* **ACTIVITY**:
The lines to transcribe begin with the one containing "Task: Click the" and end with the last line below; reproduce them exactly, without the pictures.

Saved entries

=== Begin Enclosure ===

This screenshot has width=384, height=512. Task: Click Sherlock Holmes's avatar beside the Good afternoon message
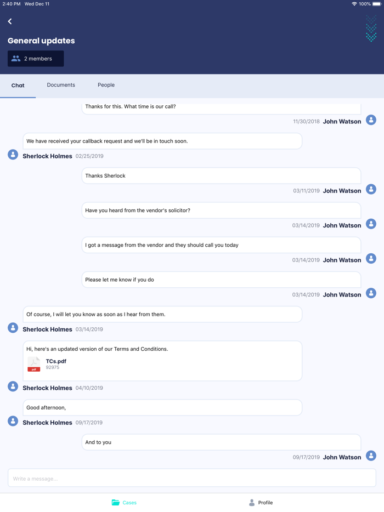[x=13, y=421]
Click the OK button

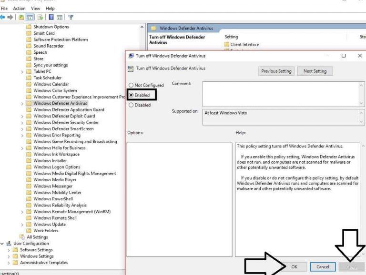coord(294,266)
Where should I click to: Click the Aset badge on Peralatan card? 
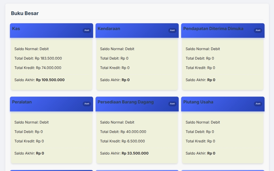87,104
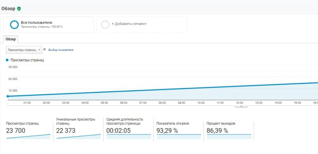Viewport: 318px width, 154px height.
Task: Select the Показатель отказов 93,29 % metric
Action: [179, 130]
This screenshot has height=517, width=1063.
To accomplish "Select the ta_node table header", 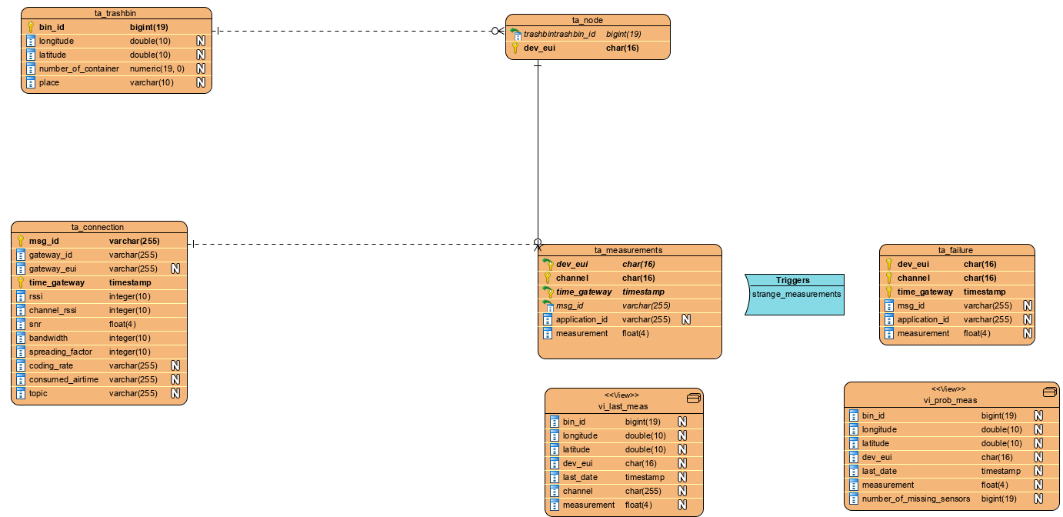I will tap(588, 20).
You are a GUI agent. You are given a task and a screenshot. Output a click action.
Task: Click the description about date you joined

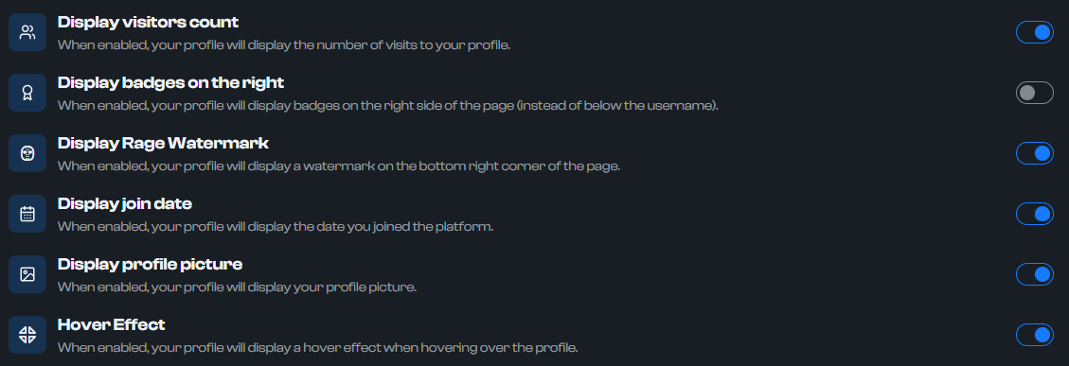click(275, 226)
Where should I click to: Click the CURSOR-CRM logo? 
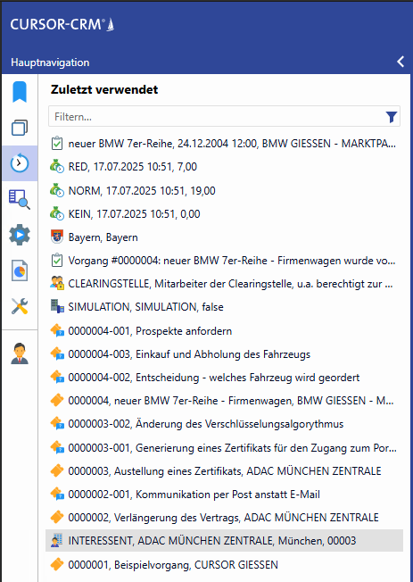point(62,24)
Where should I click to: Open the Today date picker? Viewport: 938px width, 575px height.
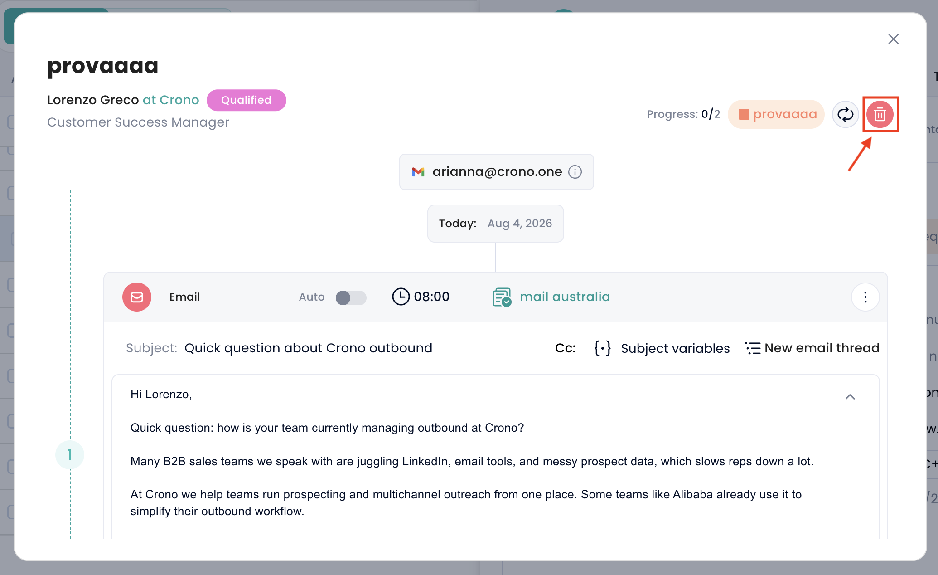pyautogui.click(x=495, y=224)
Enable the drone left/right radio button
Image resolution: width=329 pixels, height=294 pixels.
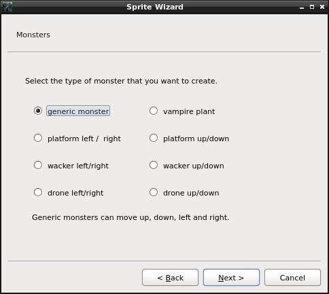pos(38,192)
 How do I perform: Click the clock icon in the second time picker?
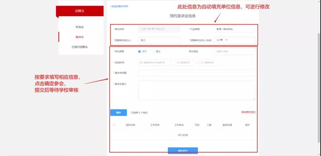tap(202, 62)
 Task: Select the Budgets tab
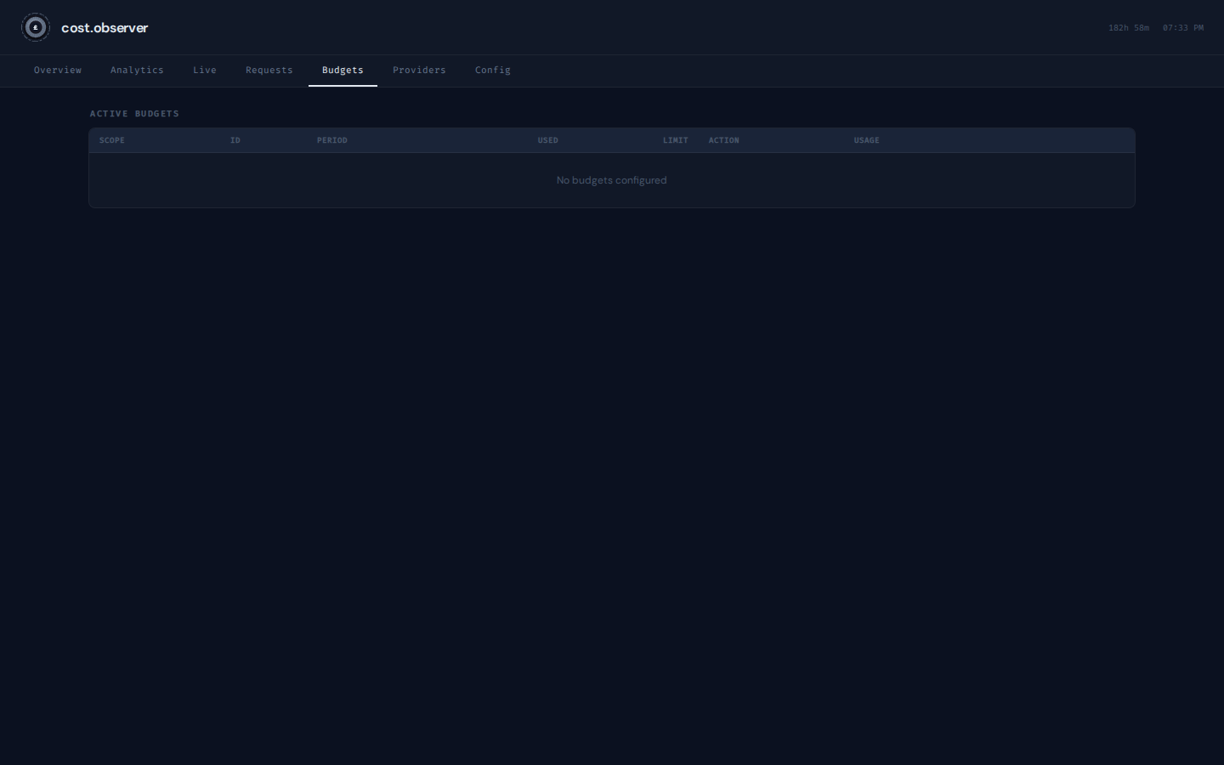(343, 71)
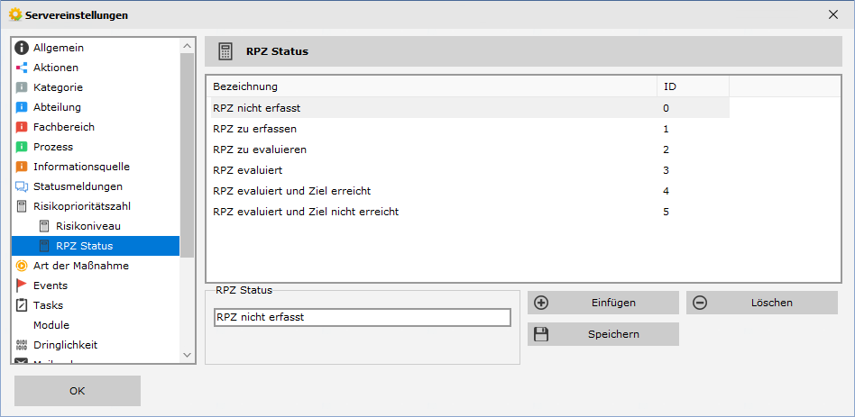Open the Module settings entry
This screenshot has width=855, height=417.
51,325
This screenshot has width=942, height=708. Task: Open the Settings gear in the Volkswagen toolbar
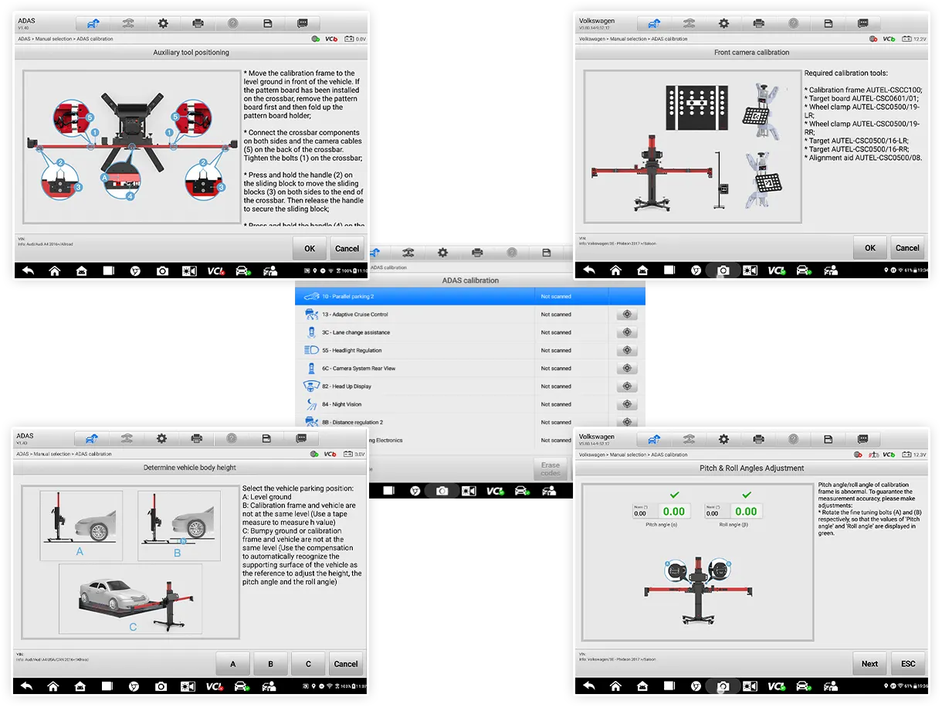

=== End Enclosure ===

* **EXERCISE RESULT**:
Task: Click the description about date you joined

click(275, 226)
Where should I click to: Click the CURSOR-CRM logo? 
point(62,24)
Where should I click to: Open the Today date picker? Viewport: 938px width, 575px height.
pyautogui.click(x=495, y=224)
Enable the drone left/right radio button
Image resolution: width=329 pixels, height=294 pixels.
pos(38,192)
 How do I perform: Click the clock icon in the second time picker?
tap(202, 62)
 Task: Select the Budgets tab
(343, 71)
Open the Module settings entry
This screenshot has width=855, height=417.
51,325
This screenshot has width=942, height=708. Task: Open the Settings gear in the Volkswagen toolbar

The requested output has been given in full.